Leemos en el libro del Éxodo que Jehová llamó a Moisés a la montaña. Moisés subió a la montaña y penetró en la nube que cubría la cúspide. Esperó la voz divina, pero Dios no habló.
Moisés esperó una hora entera, esperó un día; Dios no hablaba. Esperó otro día; Dios guardaba silencio. Un tercer día, un cuarto día, Moisés esperó toda una semana. El séptimo día, Dios habló.
No se hace venir a Dios como se llama a un ordenanza. Para oír la voz de Dios hay que saber esperar. Moisés esperaba sobre la montaña; ¿qué hacía entonces en aquel momento? Nada; esperaba. ¿Era que no tenía nada que hacer? ¡Ya lo creo! La Historia no lo oculta: apenas se alejaba, todos esos judíos, en la llanura, se peleaban. Moisés, sin embargo, se queda en la montaña; se queda, pierde el tiempo, según el lenguaje de hoy: se queda porque espera la voz de Dios.
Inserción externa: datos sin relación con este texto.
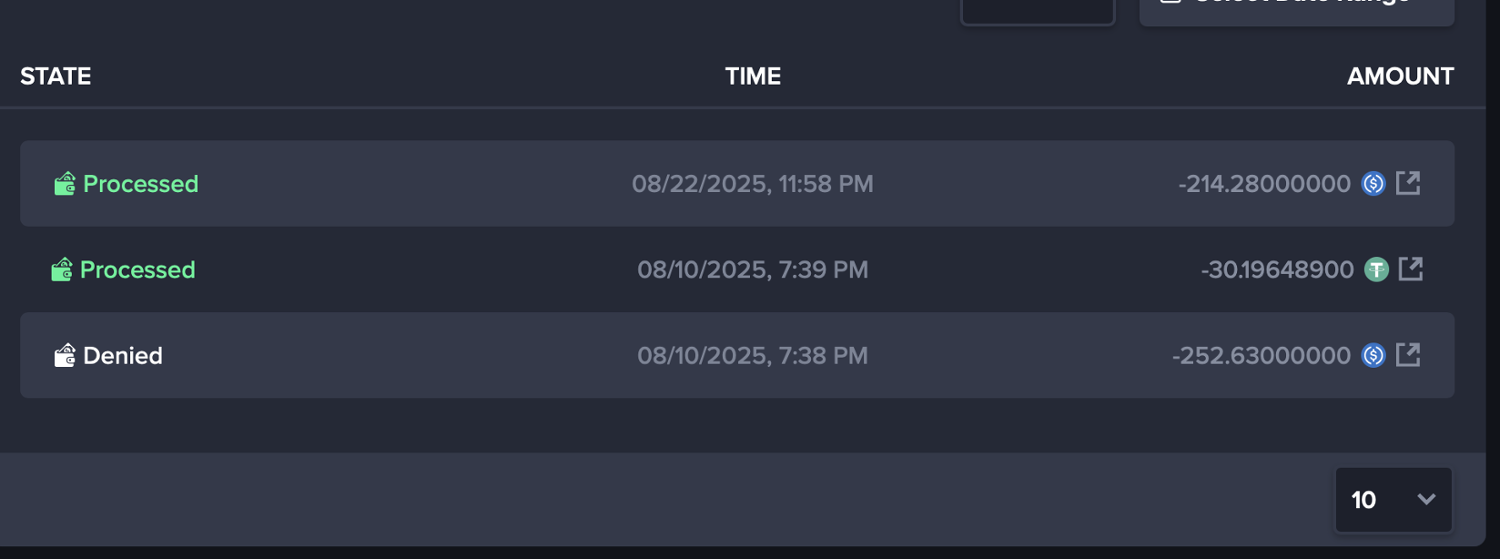This screenshot has height=559, width=1500.
Task: Open the rows-per-page dropdown showing 10
Action: click(1393, 500)
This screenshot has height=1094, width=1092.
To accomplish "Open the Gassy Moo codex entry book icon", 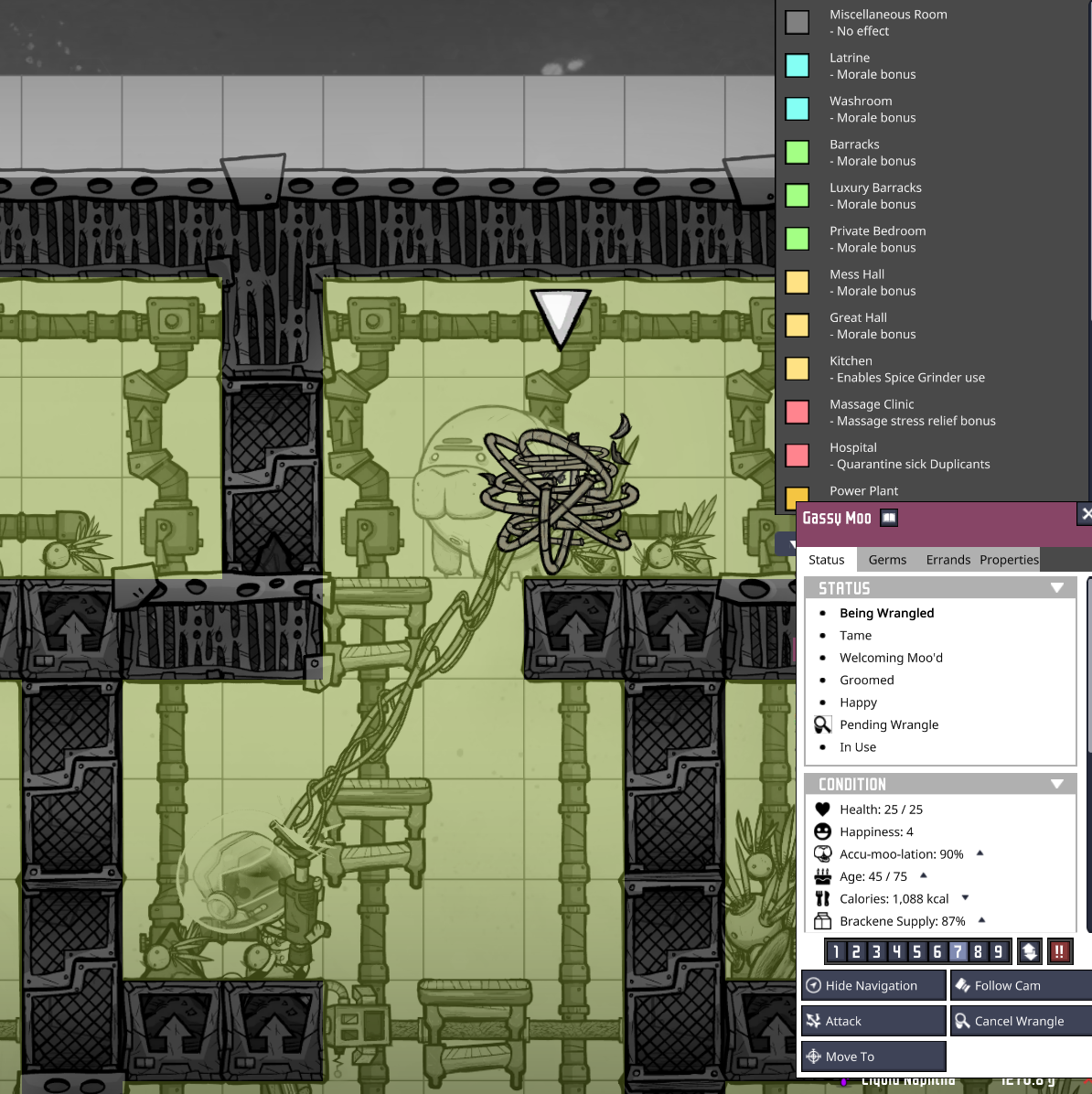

El séptimo día, Dios habla.
¿No oís nunca la voz de Dios? Si vosotros hubierais subido a la montaña, a la media hora hubierais dicho: «Esto no vale», y hubierais vuelto a bajar.
Tengo una devoción especial por el anciano Simeón, porque había llegado al límite de la edad, nos dice el Libro Santo, esperando la consolación de Israel. Y la reconoció cuando sus padres lo trajeron al templo, la reconoció en el Niñito tan sencillo en el que los demás no veían nada… Y los Magos, ¿creéis que hubieran visto la estrella si no se hubieran quedado a veces en la azotea de su casa mirando al cielo?